End of an era in American politics
Richard M. Daley walked out of city hall in Chicago yesterday for the last time. To say "good riddance" is too simple, and not indicative of the consequential nature of his mayoralty and the corrupt machine he and his father before him ran for nearly half a century.
Reflecting on his legacy, Daley noted an hour or so earlier that he and his brothers carried on the family reputation established by their father, the late Mayor Richard J. Daley, even after some had relegated it to the history books."I'm very proud of taking my father's legacy, and most people, when he died, they thought it was the end of me, and the end of the Daley family," the mayor said of the period after his father's December 1976 death in office. "Of course, they underestimated me, my entire family.
"Now today, when I'm leaving after 22 years, my brother Bill is chief of staff for the president of the United States," he added, noting his brother John has been the finance chairman of the Cook County Board under several administrations. "I'm very proud of our family, and proud of my father's legacy and proud of another generation's legacy."
It used to be that all big cities had machines - both Democratic and Republican. The reasons for this are too many to list, but generally, it was a question of having to control millions of people in a confined area. Large metropolitan areas in big European cities were rife with near anarchic conditions - out of control crime, haphazard health conditions, beggars, little justice, and much hopelessness.
Corrupt big city machines like Tammany Hall in New York or the Pendergast machine in Kansas City may have robbed the taxpayer, but they kept the lid on while giving out thousands of jobs to people who probably wouldn't have had one otherwise. They also set up formal social welfare agencies to help the desperately poor under the auspices of club houses and taverns.
As government became more efficient, the need for the big city boss disappeared. By the 1940's most bosses were history - except for Chicago.

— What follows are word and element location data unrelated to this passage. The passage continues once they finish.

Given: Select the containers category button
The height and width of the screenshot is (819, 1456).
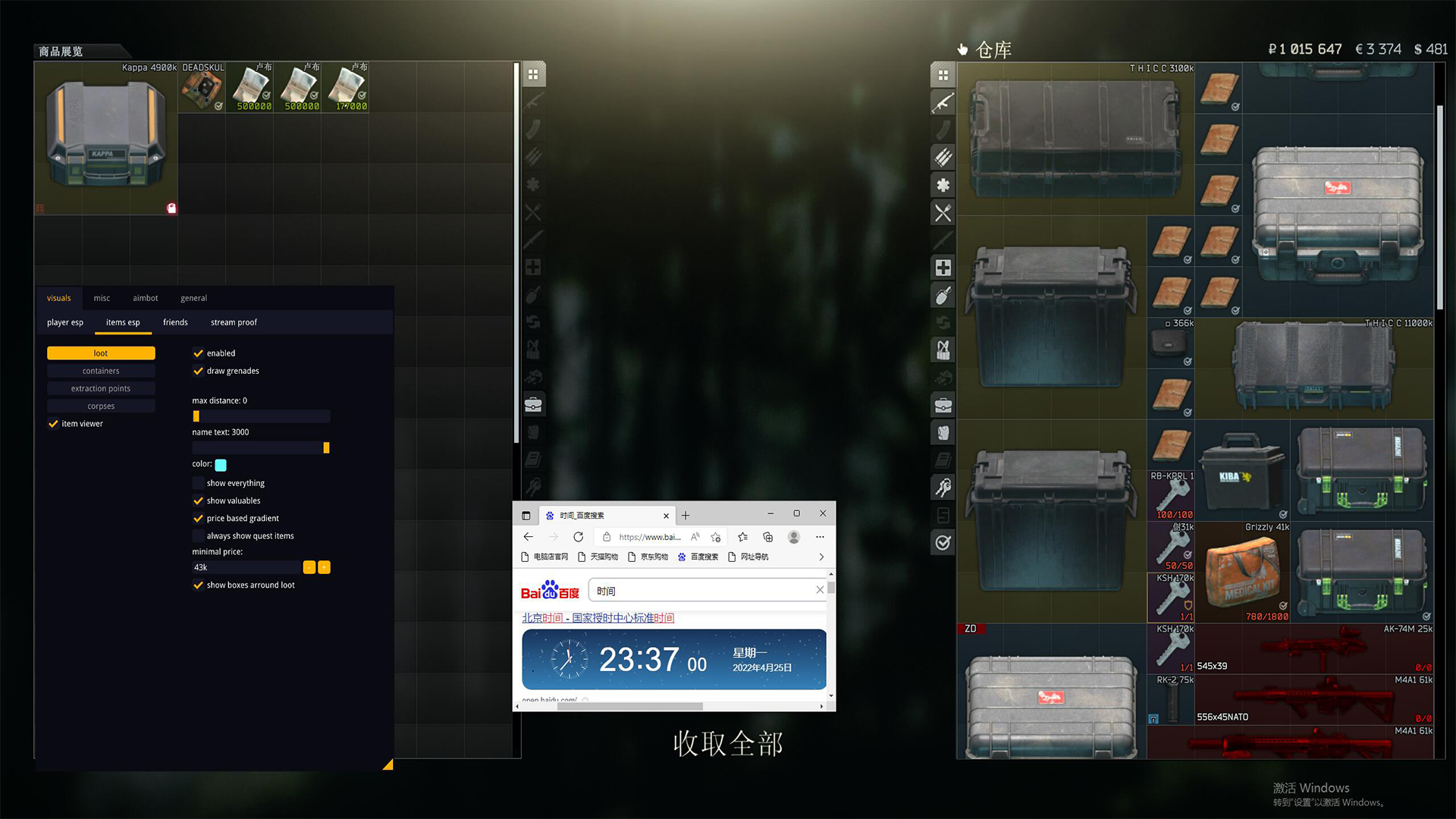Looking at the screenshot, I should [x=101, y=371].
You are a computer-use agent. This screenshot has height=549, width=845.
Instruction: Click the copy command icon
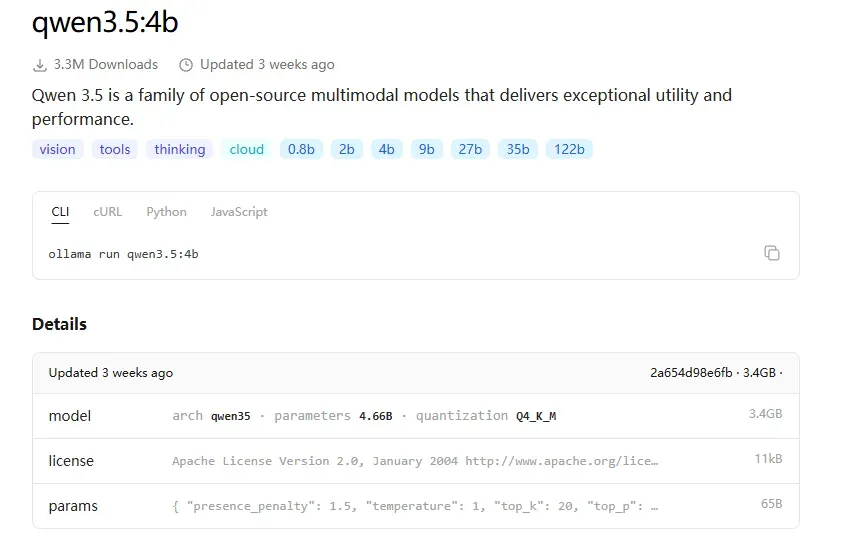pyautogui.click(x=771, y=253)
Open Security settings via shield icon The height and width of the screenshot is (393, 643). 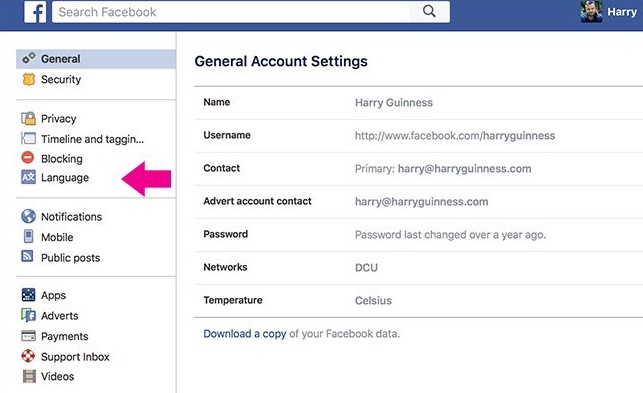[x=29, y=79]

Chicago is a hard case largely because the machine always took care of the elites as well as the middle class. It didn't hurt that there has always been an association between organized crime and the city fathers, although the layering today makes it nearly invisible. And Chicago still has, despite Fair Housing laws and court ordered efforts, the most ethnically homogeneous neighborhoods of any big city in the country. This makes it easier for the machine to keep its hands on the levers of power and dole out goodies to its supporters.
Will the Daley legacy endure? Mayor Rahm Emanuel is a creature of the machine but doesn't have the clan connections with city power centers that both Daleys had. It is probable that the machine, grown weaker over the past 20 years, will eventually crumble and disappear as all others before it.
But the Daley name will always be associated with both the greatness and the pettiness of the city of Chicago.